So part of what I read this series for is that lovely small-town vibe with a special Alaskan flavor.

That being said, this is a cozy mystery series, and it may eventually run into the conundrum that all such series face – that the population is too small to support the number of murders that will eventually ensue. But that’s for another day, far down the road. For this one, we have students on summer jobs to provide both the corpses and the murder suspects.

This is a story where the red herrings, the many, many red herrings, are particularly tasty – and not just because they’re nestled among the absolutely mouth-watering descriptions of all the yummy things that Charlie cooks, bakes and serves at the Bear Claw Diner.

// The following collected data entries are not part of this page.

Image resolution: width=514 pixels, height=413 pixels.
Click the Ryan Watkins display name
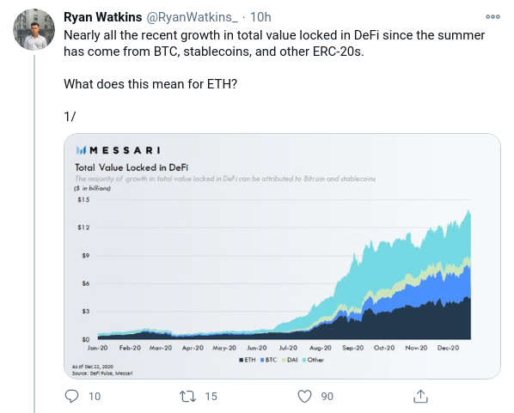pyautogui.click(x=102, y=17)
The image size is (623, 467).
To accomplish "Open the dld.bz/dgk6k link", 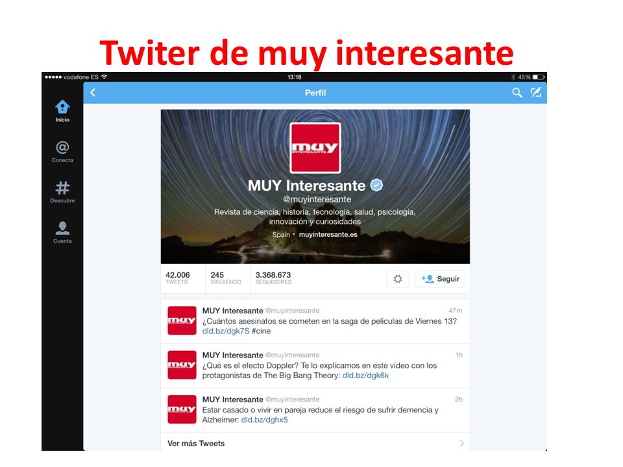I will [365, 376].
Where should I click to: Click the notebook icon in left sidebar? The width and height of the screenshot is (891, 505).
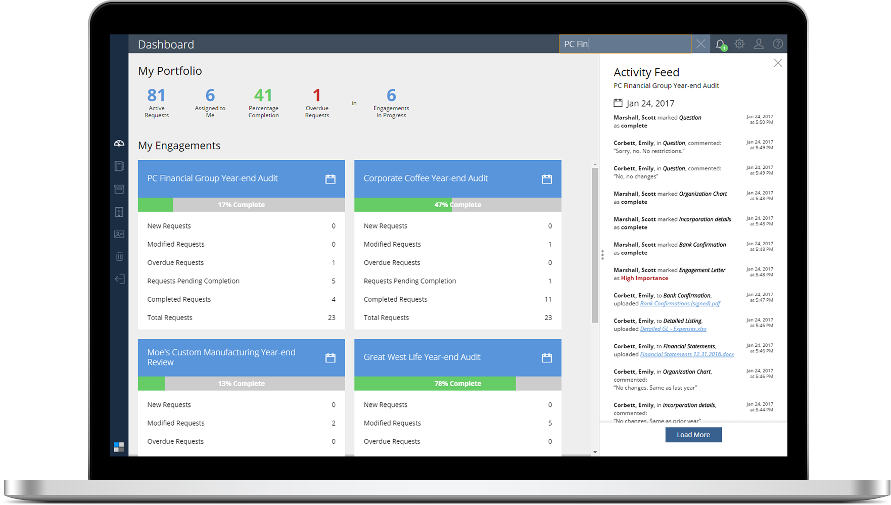tap(119, 166)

Charlie and her friends are extremely amateur sleuths. They wander down a lot of dead ends to reach the killer – who in the end reaches out for them because, well, they are so not professional about any of this.

This was a story of multiple misdirections, as none of what looked like clues in the beginning turned out to be germane in the end – at least not to the murder. Not that they didn’t uncover plenty of other skullduggery being processed along with those fish.

The identity of the murderer came a bit out of left field, and it felt like Charlie’s ex exited in that direction. We don’t get near enough clues about the real identity of the murderer or his motives, and Charlie’s EvilEx™ turned out to be a Chekhov’s Gun ex. He hung on the proverbial mantlepiece and wasn’t nearly as involved as it looked like he would be at the beginning.

On the other hand, the tentative beginnings of Charlie’s relationship with Chris became a bit less tentative over the course of the investigation, while Charlie’s frankly adorable relationship with her cat Benny continued to provide just the right amount of sweetness to this story without spoiling the story. Benny on the other hand is VERY spoiled.

In the end, this was as light and fluffy as one of the omelets served at the Bear Claw Diner. I’ll be back for another delicious treat when the author returns to this series with Murphy’s Slaw in May 2021!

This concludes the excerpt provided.